Leutheusser-Schnarrenberger, die von 2009 bis 2013 unter Bundeskanzlerin Angela Merkel als Justizministerin amtierte, argumentiert, dass der Austausch mit der Jungen Freiheit die Gefahr berge, die AfD zu normalisieren. Ihre Äußerungen folgten auf Hagens Verteidigung des Interviews, in dem er das Medium weder als unseriös noch als verfassungsfeindlich einstuft.
Hagen beklagte zudem, die Gesellschaft habe – insbesondere während der Amtszeit Merkels – die Fähigkeit zu einer sachlichen Debattenkultur verloren. Unterstützung erhielt er von Susanne Seehofer, die das Interview als notwendigen Schritt lobte, um über politische Echokammern hinaus in Dialog zu treten.

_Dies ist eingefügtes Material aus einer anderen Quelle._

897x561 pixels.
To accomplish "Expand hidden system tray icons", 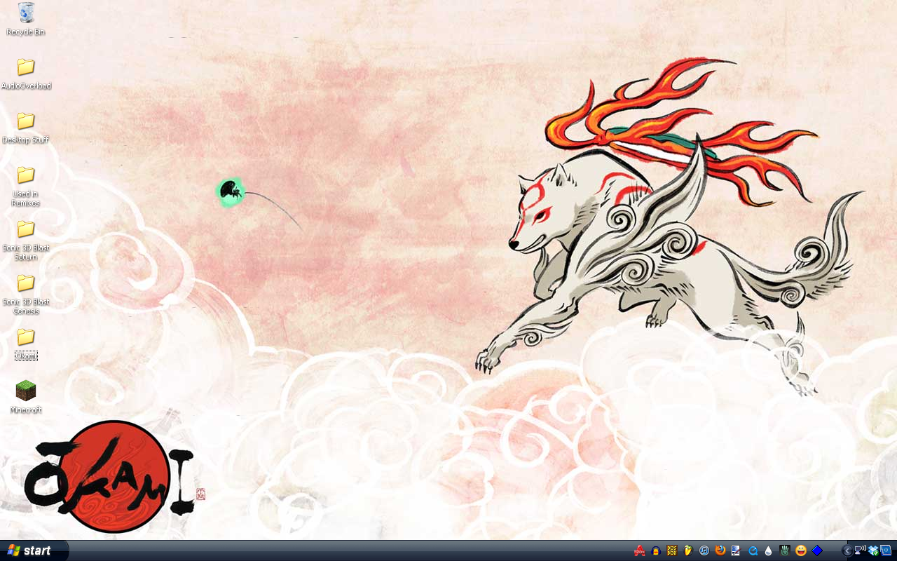I will coord(847,550).
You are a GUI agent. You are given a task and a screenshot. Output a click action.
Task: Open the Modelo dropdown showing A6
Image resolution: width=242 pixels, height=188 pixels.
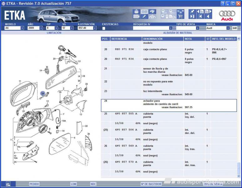(22, 28)
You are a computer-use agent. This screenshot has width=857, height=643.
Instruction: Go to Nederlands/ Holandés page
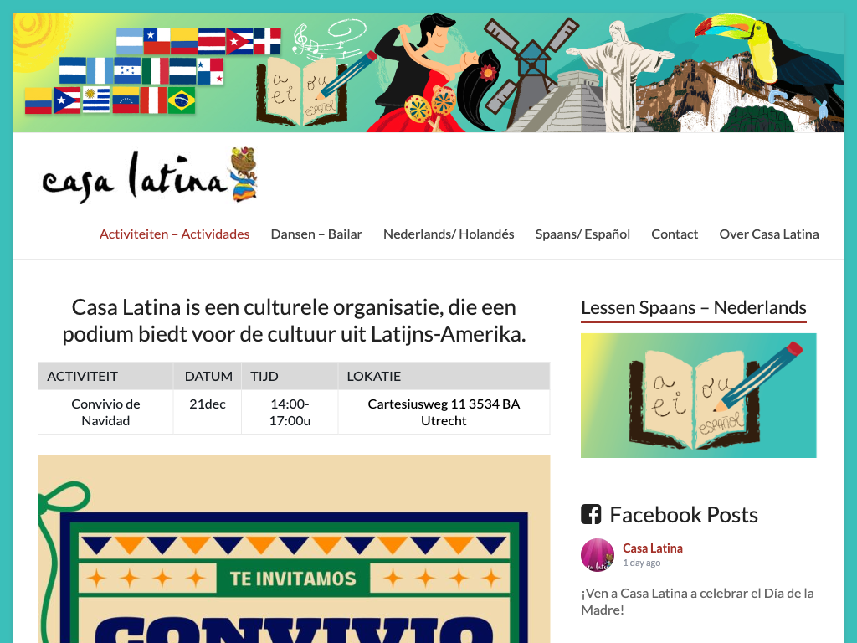coord(449,234)
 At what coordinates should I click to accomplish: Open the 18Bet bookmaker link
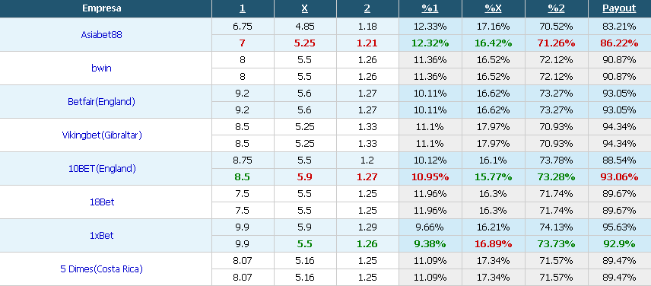point(102,202)
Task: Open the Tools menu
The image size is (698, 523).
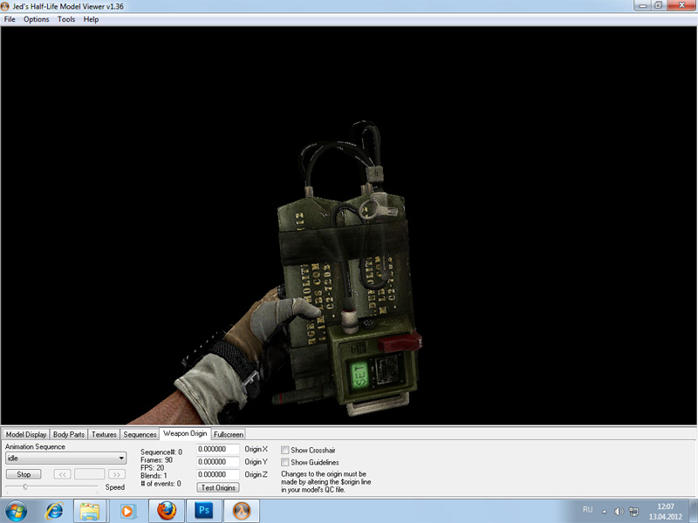Action: [x=66, y=19]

Unterdessen zog sich die FDP-Politikerin Sabine Döring von einer von der Partei organisierten Podiumsdiskussion zurück und begründete dies mit Vorbehalten gegen das gewählte Diskussionsforum. Der Spiegel heizte die Kontroverse weiter an, indem er behauptete, ein Interview mit der Jungen Freiheit verletze eine journalistische Firewall. Hagen, Generalsekretär der FDP, schloss indes jede Zusammenarbeit mit der AfD kategorisch aus und betonte, die Partei komme für die Liberalen nicht als möglicher Partner infrage.
Der Konflikt offenbart die Spaltungen innerhalb der FDP beim Umgang mit rechtsextremen Medien. Während Hagen an seiner Haltung zum Interview festhält, stellt er gleichzeitig klar, dass eine Kooperation mit der AfD für die Partei nicht in Frage stehe. Die Debatte darüber, wie Meinungsfreiheit und politische Grenzen in Einklang zu bringen sind, dauert derweil an.